Этот амбассадор Ада знает, чем меня можно подкупить.

— Я попробую, — говорю я. — Но ничего не обещаю. — И перед тем, как нажать кнопку отбоя спрашиваю: — Так почему ты звонишь? Мог бы сказать в школе.

— Меня сегодня не будет, — говорит Чудик. — Ну, пока, — и кладет трубку, прежде чем я успеваю спросить что-то еще.

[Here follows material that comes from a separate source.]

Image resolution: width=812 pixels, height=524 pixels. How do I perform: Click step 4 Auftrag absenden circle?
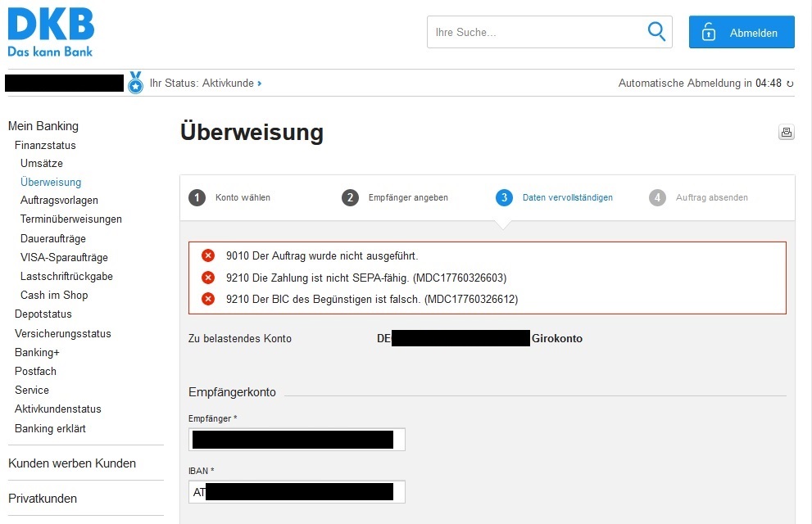coord(657,197)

Что ж, становится все чуднее и чуднее.

Я кладу телефон в задний карман джинсов. То ли по привычке, то ли в надежде, что мама про него забудет. Подхожу к зеркалу и поправляю кудри. У меня на голове не прическа. Это просто какой-то огромный пион!

— Ты опоздаешь, — говорит мама, открывая дверь.

— Уже иду, — отвечаю я.

Хоть бы она не вспомнила про телефон!

— Можно после уроков я пойду в «Библиотеку»? — спрашиваю я.

Она молчит.

— Мне нужно готовиться к конкурсу.

— Разве у тебя нет сеанса после уроков?

Лиля! Как же я могла про нее забыть.

— Она отменила наш сеанс, — вру я. — Какие-то семейные обстоятельства.

Я больше никогда не пойду на сеанс к Лиле!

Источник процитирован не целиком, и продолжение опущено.